Signals from all cone types modulate neural responses in MT. S-cone-initiated signals are weaker, however, than L- and M-cone-initiated signals (Seidemann et al.,
1999; current study). The variety of chromatic cell types (Gegenfurtner et al.,
1994; Saito et al.,
1989; Seidemann et al.,
1999; current study) shows that motion-selective cortex responds to the motion of objects of any color, consistent with psychophysical measurements (Cavanagh & Anstis,
1991; Chichilnisky, Heeger, & Wandell,
1993; Dougherty, Press, & Wandell,
1999). It is possible that the diversity of chromatic cell types simply ensures that motion will be detected for any color, but that the chromatic information is not sufficiently organized in MT to code the color of the moving object. In this scenario, MT carries what Albright and colleagues have dubbed “unsigned” chromatic signals (Dobkins & Albright,
1998; Thiele, Dobkins, & Albright,
1999).

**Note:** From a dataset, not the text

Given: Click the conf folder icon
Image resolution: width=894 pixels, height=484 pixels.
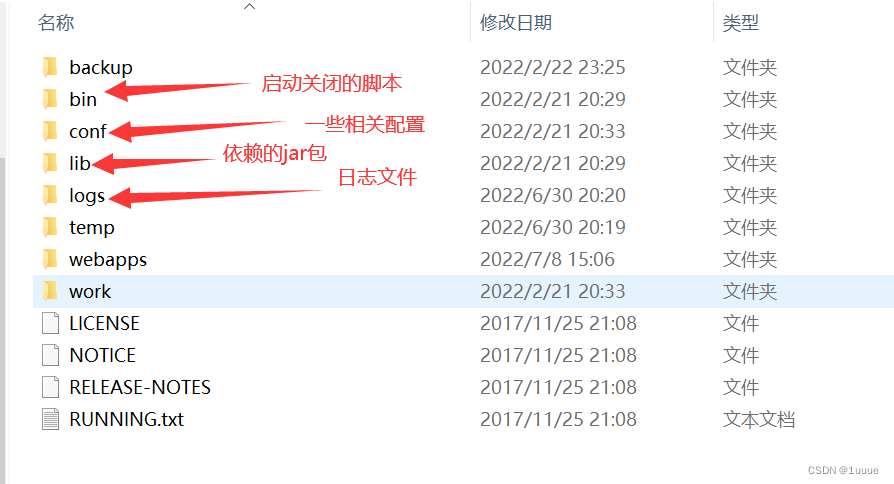Looking at the screenshot, I should [x=50, y=131].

However, the existence of color-opponent responses in MT (Dobkins and Albright,
1994; Gegenfurtner et al.,
1994; current study) raises the possibility that color identity, as well as direction of motion, can be decoded from MT responses. Regardless of the answer to this question, our results are consistent with the idea that chromatic motion is processed by MT (Ffytche, Skidmore, & Zeki,
1995; Thiele et al.,
2001) as a subclass of all motion stimuli, rather than by, for example, visual areas in the ventral stream.